Students will use Giovanni Boccaccio’s 14th century classic, 'The Decameron' as a starting point from which to explore the fundamentals of storytelling and the ways in which storytelling helps us navigate traumatic experiences. This PIIRS Global Seminar is offered June 7 – July 2, 2021. Application required.
A so-called invisible city, Trenton is one of the poorest parts of the state, but intimately connected to Princeton. Examining the historical and contemporary racisms that have shaped Trenton, we will hear from activists, policy makers, artistic directors, politicians, and artists. Readings include texts about urban invisibility, race, community theater, and public arts policy. The course will follow the development of a new play by Trenton's Passage Theater, about a community-organized sculpture that was removed over "concerns" about "gang" culture. Students will conduct field interviews and work alongside dramatists and playwrights.
This course explores models of producing and collaboration in the professional theater, with an emphasis on the relationship between reading and producing plays. Students will examine a wide variety of classic and contemporary plays and musicals as literature written for production with a detailed appreciation for what production entails, and will develop an understanding of the aesthetic, dramaturgical and values-based choices involved in producing theater.
As an art form, theater operates in the shared space and time of the present moment while also manifesting imagined worlds untethered by the limits of "real" life. In this course, we undertake a critical, creative, and historical survey of the ways contemporary theater-making in the United States — as both industry and creative practice — does (and does not) engage the most urgent concerns of contemporary American society.
This course will explore, through theory and (especially) practice, the rewriting/revising of plays, screenplays and teleplays. Students will begin the semester with a written piece of dramatic material that they wish to develop further. Through discussion, writing exercises, group feedback, and the study of existing scripts, each student will devise a revision process that is appropriate for their material and emerge with a new draft.
Why do some BIPOC dramatists (from the US and Canada) choose to adapt/revise/re-envision/deconstruct/rewrite/appropriate canonical texts from the Western theatrical tradition? While their choices might be accused of re-centering and reinforcing "white"narratives that often marginalize and/or exoticize racial and ethnic others, we might also see this risky venture as a useful strategy to write oneself into a tradition that is itself constantly being revised and reevaluated and to claim that tradition as one's own. What are the artistic, cultural, and economic "rewards"for deploying this method of playmaking? What are risks?

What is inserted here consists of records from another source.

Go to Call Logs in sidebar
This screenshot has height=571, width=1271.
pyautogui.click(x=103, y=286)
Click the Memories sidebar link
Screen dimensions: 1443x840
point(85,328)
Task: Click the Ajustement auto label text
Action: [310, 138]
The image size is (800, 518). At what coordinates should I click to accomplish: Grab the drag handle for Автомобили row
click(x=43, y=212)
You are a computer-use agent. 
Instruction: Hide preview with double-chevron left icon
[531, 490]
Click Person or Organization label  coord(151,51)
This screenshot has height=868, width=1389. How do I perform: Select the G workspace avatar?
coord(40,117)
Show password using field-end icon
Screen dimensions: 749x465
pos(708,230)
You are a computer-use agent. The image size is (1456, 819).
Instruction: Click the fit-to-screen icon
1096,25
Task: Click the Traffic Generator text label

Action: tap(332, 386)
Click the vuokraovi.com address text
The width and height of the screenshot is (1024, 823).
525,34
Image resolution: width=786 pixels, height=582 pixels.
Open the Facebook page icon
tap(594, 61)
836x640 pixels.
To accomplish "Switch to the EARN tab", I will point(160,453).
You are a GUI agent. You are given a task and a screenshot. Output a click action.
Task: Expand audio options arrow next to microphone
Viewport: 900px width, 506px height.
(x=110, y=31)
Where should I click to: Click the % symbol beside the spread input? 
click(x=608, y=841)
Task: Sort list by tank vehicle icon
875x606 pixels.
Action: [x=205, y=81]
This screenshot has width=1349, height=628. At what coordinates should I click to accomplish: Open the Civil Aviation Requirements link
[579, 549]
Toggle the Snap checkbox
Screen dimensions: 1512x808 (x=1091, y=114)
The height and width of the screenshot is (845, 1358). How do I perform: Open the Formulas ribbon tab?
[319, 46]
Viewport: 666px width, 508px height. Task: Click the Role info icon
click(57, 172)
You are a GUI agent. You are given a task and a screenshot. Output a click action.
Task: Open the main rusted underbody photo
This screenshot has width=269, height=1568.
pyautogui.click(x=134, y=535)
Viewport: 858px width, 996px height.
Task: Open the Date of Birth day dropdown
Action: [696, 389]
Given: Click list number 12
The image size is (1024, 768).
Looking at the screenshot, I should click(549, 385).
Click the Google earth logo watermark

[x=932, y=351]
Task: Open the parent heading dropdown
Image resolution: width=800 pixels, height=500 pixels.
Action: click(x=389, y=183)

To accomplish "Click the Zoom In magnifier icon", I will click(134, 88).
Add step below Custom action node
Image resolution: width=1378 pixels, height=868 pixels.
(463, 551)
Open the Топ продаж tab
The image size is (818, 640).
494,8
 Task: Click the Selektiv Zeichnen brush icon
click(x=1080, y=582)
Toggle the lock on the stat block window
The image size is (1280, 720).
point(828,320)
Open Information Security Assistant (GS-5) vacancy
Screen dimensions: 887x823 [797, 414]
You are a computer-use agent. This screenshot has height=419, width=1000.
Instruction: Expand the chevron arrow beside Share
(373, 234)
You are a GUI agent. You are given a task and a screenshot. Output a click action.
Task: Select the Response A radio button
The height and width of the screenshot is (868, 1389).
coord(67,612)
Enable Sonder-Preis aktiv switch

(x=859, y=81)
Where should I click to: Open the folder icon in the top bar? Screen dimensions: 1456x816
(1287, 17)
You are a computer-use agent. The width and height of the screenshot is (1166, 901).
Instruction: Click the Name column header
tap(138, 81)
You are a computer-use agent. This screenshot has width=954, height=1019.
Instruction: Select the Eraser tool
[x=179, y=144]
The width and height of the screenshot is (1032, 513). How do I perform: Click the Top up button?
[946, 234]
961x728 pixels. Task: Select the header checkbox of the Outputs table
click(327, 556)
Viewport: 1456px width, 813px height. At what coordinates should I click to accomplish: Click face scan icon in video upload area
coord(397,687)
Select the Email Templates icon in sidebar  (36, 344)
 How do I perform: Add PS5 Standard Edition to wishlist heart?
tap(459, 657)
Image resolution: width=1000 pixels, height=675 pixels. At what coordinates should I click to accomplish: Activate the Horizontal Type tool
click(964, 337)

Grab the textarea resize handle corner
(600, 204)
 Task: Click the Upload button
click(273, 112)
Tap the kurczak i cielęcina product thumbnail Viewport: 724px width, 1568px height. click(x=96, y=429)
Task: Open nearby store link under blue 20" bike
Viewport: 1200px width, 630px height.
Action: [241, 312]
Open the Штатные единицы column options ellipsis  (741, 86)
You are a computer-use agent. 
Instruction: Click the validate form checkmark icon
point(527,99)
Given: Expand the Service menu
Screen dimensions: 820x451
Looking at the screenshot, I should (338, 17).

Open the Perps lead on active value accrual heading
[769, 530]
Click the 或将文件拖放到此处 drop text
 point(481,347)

How do you connect your verbal and your visual brain? This course will be a series of provocations to making art. Black playwright Branden Jacobs-Jenkins and White lighting designer Jane Cox will lead the group in connected investigations in writing and lighting as well as intertwined historic and aesthetic notions of Whiteness and Blackness. We will focus our imagination on theatrical and poetic connotations of dark and light as well as the production and philosophies of light. Classes will consist of discussions and creative exercises, and we will work towards a showing of creative projects at the end of the semester.
How might our obsession with convenience constrict our humanity? Is it possible to critique and dismantle systems of oppression from within? How do we reconcile the artist's need to enter into the experience of the Other with the need to be aware of structural inequities and the asymmetrical distribution of power? Join Christine Jones and Gabriel Kahane for a semester-long exploration of how we may aspire to change the world through art-making in a moment widely described as dystopian.